Task brief – Copy exactly the lines from the line holding "The height and" through the end of the material, and no others; pictures stay out.
+--
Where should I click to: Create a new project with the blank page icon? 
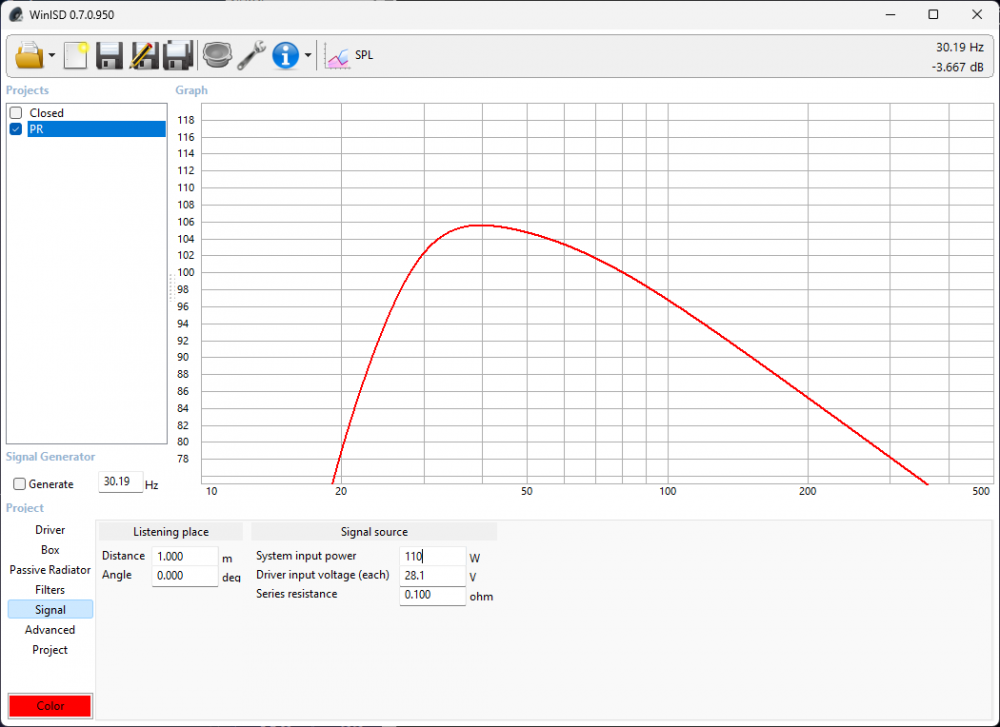point(76,55)
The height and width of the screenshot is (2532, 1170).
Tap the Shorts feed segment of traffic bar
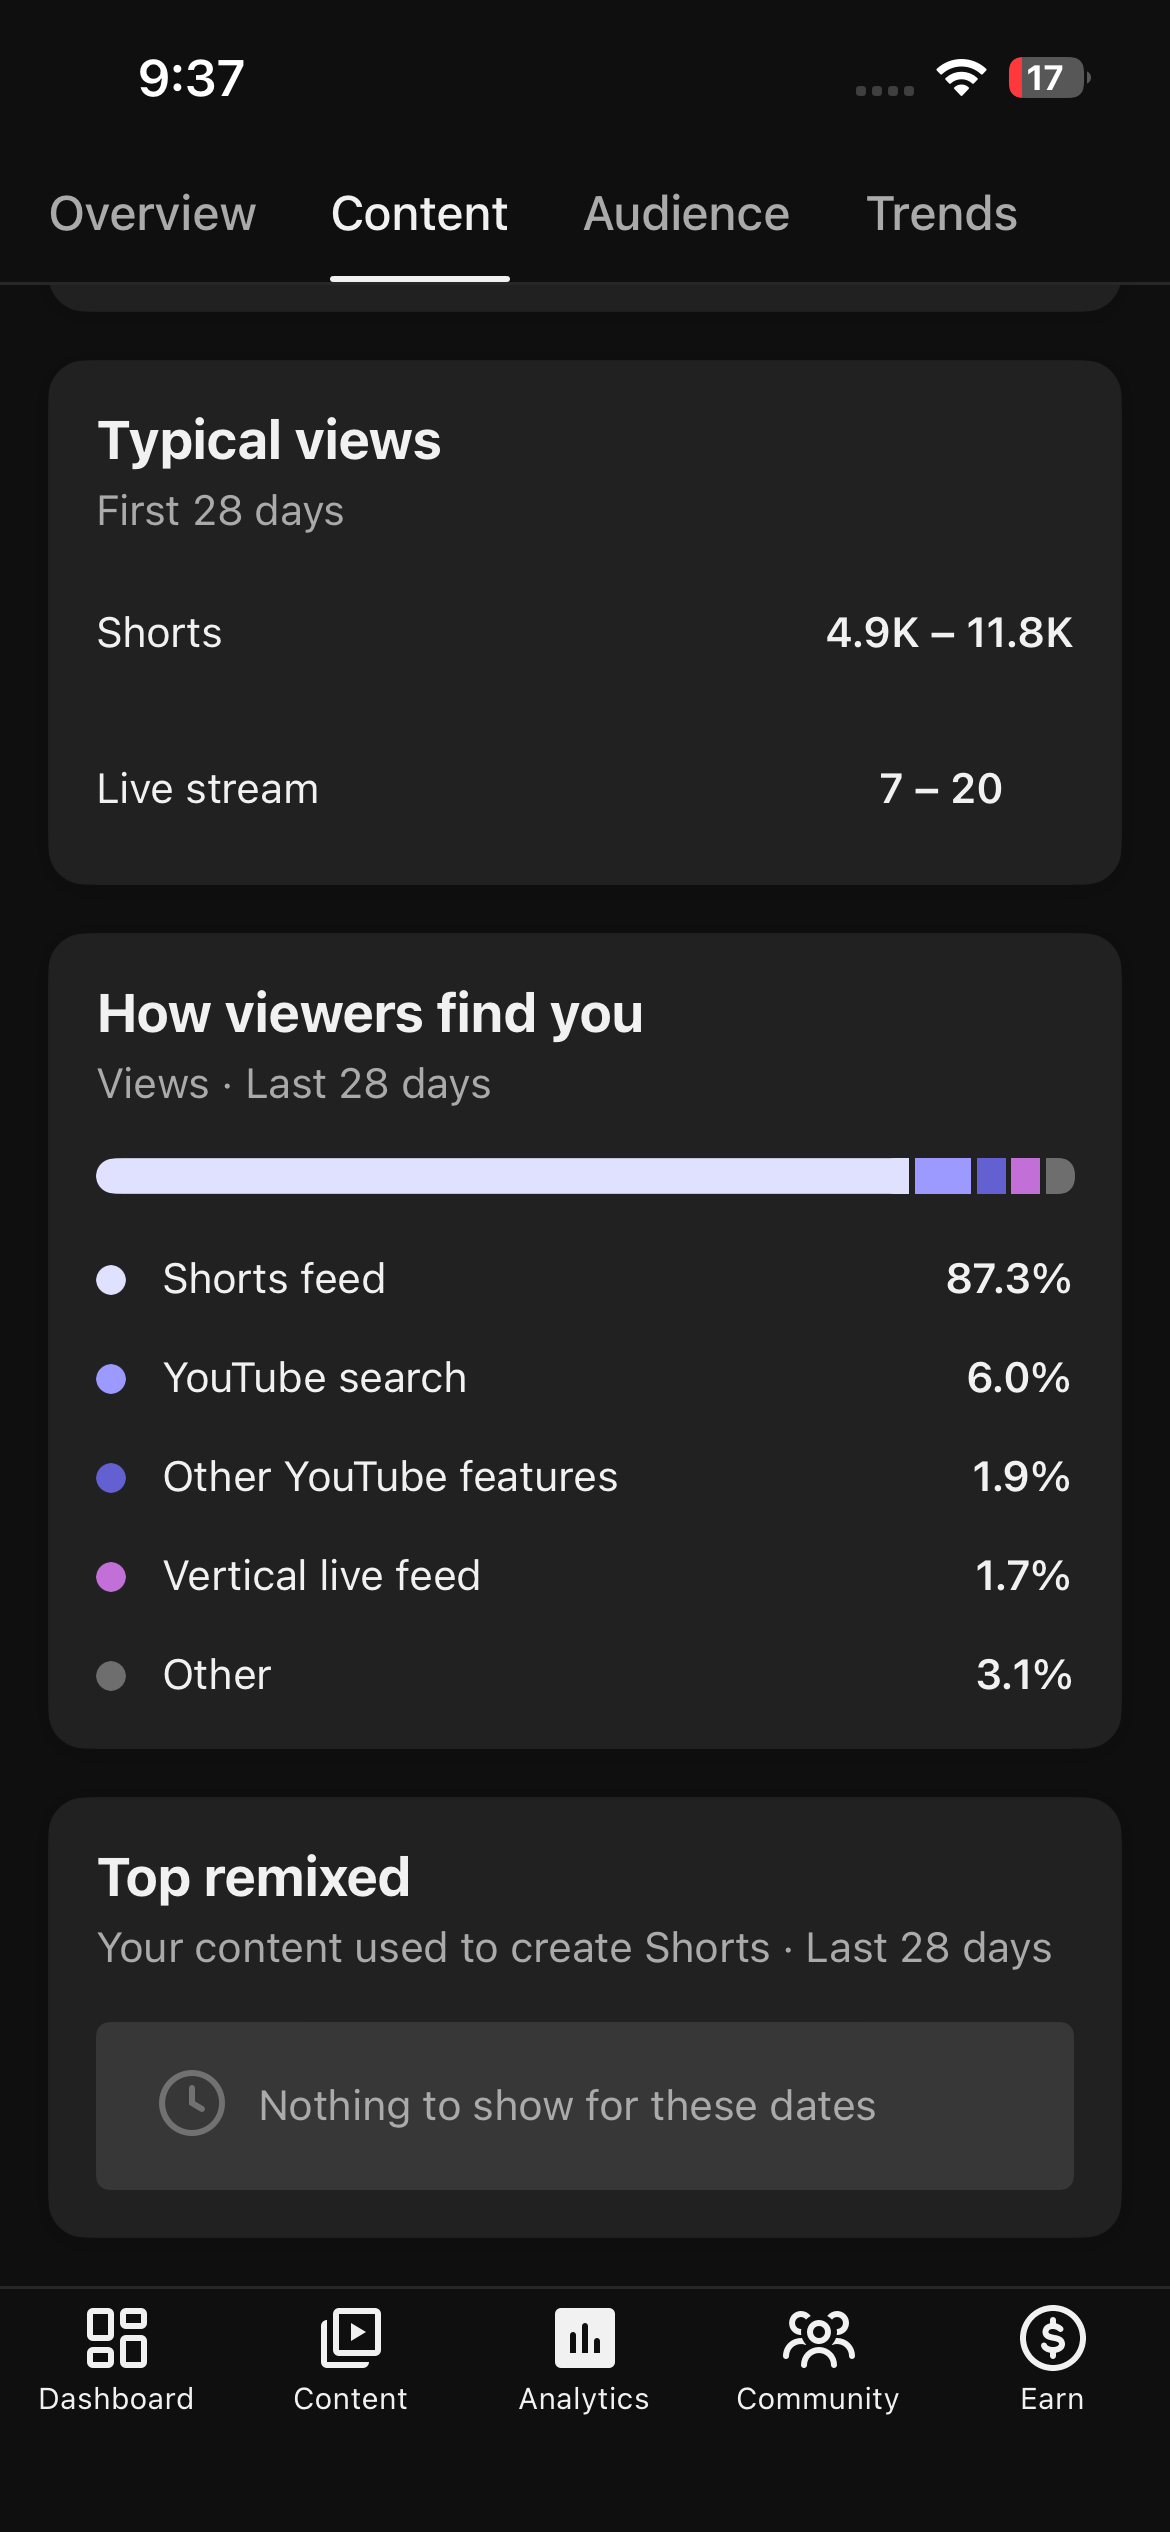click(502, 1176)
+--
Exercise output –
The height and width of the screenshot is (2532, 1170).
Tap the Shorts feed segment of traffic bar
click(502, 1176)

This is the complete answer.